Over the next couple of years after the completion of Etudes, that is from 1948 til 1950, Riisager wrote several important works. In 1948 he composed his only opera, Susanne, which has a libretto by Mogens Lorentzen, and in 1949 he wrote the highly original orchestral work Archæopteryx, depicting the oldest-known bird, which became extinct in the Jurassic. Finally, from 1950 comes the Fifth Symphony, Sinfonia serena, and the weighty work for string orchestra Variations on a Sarabande by Charles, Duc d’Orléans.
Sinfonia serena, Archæopteryxand later the Violin Concerto herald a stylistic change in Riisager’s works. The composer Poul Rovsing Olsen has put it aptly as follows: “Here the brilliant orchestral apparatus was abandoned. Not only literally but also metaphorically. It was a new Riisager we encountered in these works. Here there were no loose-hanging effects, no conventional bassoon witticisms or ascending violinades with a cymbal crash at the end, here too there was no trace of narrow neo-Baroque. There had been a simplification and at the same time a strengthening of the form-creating meaning of the play of lines. This reorientation means an enrichment of Riisager’s music, it brings out finer nuances in the composer’s artistic physiognomy.”
Rovsing Olsen’s characterization is part of his review in the newspaper Informationof the first performance of Riisager’s Violin Concerto. Besides the Concertino for Trumpet and Strings from 1933, the Violin Concerto is Riisager’s only work in the solo concerto genre. The violin was Riisager’s own instrument in the sense that he had played the violin from his childhood with the Royal Chamber Musician Peder Møller as his teacher.

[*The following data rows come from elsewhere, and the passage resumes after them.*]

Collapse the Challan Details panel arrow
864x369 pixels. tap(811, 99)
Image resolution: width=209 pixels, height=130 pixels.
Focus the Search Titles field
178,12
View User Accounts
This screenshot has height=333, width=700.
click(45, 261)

At an early stage, he had composed for the instrument, not least the Second Violin Sonata from 1923, which is one of the major works of his oeuvre. With the Violin Concerto Riisager made a highly personal contribution to the concerto genre. From the outset, its disposition broke with ‘common practice’, since it falls into two movements: a contemplative first movement and an action-packed second movement. In the former, the violin more or less stands outside the orchestra, with which it attempts to make contact. Only in brief passages can one can speak of a truly realized interplay. The contrast between soloist and orchestra comes to expression among other ways in brusque comments on the playing of the violin from the brasses. The movement is in general typified by linear motion, and in many places, the solo part has an improvisational character. The movement ends with a slightly altered repetition of the introduction. The second movement has two subjects, one highly capricious and one more singable. It has features from the sonata movement form, but – typically for Riisager – in a relatively free version. An important aspect of the Violin Concerto is the exquisite orchestral treatment. Here Riisager uses instruments with great contrasting effects, for example, the celesta with its bright bell-like tone and the bass clarinet with its low ‘raw’ tones.

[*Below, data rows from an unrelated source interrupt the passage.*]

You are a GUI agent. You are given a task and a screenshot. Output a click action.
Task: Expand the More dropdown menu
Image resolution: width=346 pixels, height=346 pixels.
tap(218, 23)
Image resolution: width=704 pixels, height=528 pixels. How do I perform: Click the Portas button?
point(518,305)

The Violin Concerto was written for and dedicated to the popular violinist and entertainer Wandy Tworek, who was well known for his superb technique and powerful musical personality. Tworek had given the first Danish performance of Béla Bartók’s Sonata for Violin Solo, which he also played on a gramophone record. Tworek was the soloist in Riisager’s Violin Concerto in the first performance, which took place at a Thursday Concert on 11 October 1951 with Nicolai Malko as the conductor. As a result of the very successful collaboration between composer and violinist Riisager later wrote three smaller but at the same time highly virtuosic works for Wandy Tworek.
Claus Røllum-Larsen, 2018, senior researcher at the Royal Danish Library.